Doctor :   she needs an psychiatric evaluation
User :   nothing physical would explain it all?
User :   Is this how Alzheimer's looks in beginning?
Doctor :   your neuro has had a look and ruled out dementia
User :   yes that's what XXXXXXXX said, the neuro told her to NOT take med for dementia
User :   Would small dose of Exelon help her? I was put on Exelon for my forgetfulness & it helped me.
Doctor :   more so she has a behavioral problem
Doctor :   you need to get an psychiatric opinion for that
User :   Can you explain? I don't understand. How she is now is nothing like she was before the big incident in June 2009 with the low BS.

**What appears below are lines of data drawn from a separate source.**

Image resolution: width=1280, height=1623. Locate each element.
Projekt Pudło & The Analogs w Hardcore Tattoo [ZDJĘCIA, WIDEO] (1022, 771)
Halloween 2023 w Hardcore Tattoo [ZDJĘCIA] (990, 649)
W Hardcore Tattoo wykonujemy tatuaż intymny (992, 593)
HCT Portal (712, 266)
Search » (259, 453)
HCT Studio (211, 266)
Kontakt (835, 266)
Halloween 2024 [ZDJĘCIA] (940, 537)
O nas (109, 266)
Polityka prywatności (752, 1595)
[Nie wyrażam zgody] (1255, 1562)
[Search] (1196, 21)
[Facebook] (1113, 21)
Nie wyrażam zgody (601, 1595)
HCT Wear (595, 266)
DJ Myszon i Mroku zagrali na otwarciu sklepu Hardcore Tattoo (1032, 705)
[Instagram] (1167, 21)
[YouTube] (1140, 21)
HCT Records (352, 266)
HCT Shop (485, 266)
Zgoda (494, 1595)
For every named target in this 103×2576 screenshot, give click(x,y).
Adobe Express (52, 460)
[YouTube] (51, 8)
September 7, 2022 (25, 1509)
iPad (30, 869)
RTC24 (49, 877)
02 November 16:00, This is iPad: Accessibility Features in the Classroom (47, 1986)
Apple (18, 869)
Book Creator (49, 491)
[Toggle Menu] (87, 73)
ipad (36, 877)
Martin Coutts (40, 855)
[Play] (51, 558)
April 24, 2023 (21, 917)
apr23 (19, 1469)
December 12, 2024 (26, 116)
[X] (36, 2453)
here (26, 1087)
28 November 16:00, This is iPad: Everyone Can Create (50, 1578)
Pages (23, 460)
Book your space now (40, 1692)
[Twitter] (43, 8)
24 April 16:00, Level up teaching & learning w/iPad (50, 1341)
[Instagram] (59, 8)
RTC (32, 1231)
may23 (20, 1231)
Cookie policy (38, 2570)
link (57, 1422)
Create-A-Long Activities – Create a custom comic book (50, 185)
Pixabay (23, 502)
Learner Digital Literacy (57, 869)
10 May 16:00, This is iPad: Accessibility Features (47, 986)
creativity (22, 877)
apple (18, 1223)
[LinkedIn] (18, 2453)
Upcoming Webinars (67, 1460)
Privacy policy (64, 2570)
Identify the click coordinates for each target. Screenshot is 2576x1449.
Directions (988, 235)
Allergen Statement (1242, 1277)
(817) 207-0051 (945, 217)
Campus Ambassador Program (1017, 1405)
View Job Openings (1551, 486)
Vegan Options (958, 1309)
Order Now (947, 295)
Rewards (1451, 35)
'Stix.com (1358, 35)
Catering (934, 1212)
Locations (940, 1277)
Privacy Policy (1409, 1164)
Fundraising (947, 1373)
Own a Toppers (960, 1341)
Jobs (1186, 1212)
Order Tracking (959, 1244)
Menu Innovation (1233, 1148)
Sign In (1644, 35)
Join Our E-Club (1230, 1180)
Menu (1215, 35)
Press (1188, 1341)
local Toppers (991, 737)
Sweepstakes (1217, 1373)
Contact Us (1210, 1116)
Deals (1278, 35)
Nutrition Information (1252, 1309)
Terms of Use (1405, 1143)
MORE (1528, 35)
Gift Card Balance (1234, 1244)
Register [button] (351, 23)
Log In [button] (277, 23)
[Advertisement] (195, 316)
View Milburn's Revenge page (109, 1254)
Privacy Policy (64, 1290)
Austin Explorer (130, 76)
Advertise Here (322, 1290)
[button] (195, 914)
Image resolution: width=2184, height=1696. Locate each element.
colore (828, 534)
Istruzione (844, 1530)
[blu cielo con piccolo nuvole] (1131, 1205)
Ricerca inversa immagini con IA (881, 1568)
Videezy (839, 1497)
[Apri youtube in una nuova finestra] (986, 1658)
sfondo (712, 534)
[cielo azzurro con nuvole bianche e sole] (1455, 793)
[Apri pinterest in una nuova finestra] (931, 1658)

User :   Before... she could recall months ago.... phone numbers rarely called... all the long chemical names for meds... could add complex numbers in her head...
Doctor :   ok
User :   NOW, if i ask her to get 2 items at store, she has to write both down
Doctor :   yes it is the problem
User :   She has been an Air Tradfic Controller; an Episcopal priest; and a Nursing Aid
Doctor :   ok
User :   She can't speak a sermon now
Doctor :   ok
User :   She can't write it... skips words or repeats words
Doctor :   ok
User :   I have known her for 14 yrs. i don't think this is psych.
User :   She looks LOST
User :   Like a vulnerable child--when it is bad
Doctor :   ok
User :   I've had to have someone drive her home 4 x since June. In 30 days she had 4 accidents-- had a perfect driving record before June 2009
Doctor :   ok
User :   Could it be what her Dr thinks: chronic adrenal infufficiency??
Doctor :   may be
User :   Here's my big concern:: Do I need to make plans for her to live with me? is this treatable or will she decline more. That is my worry. She has no one but me.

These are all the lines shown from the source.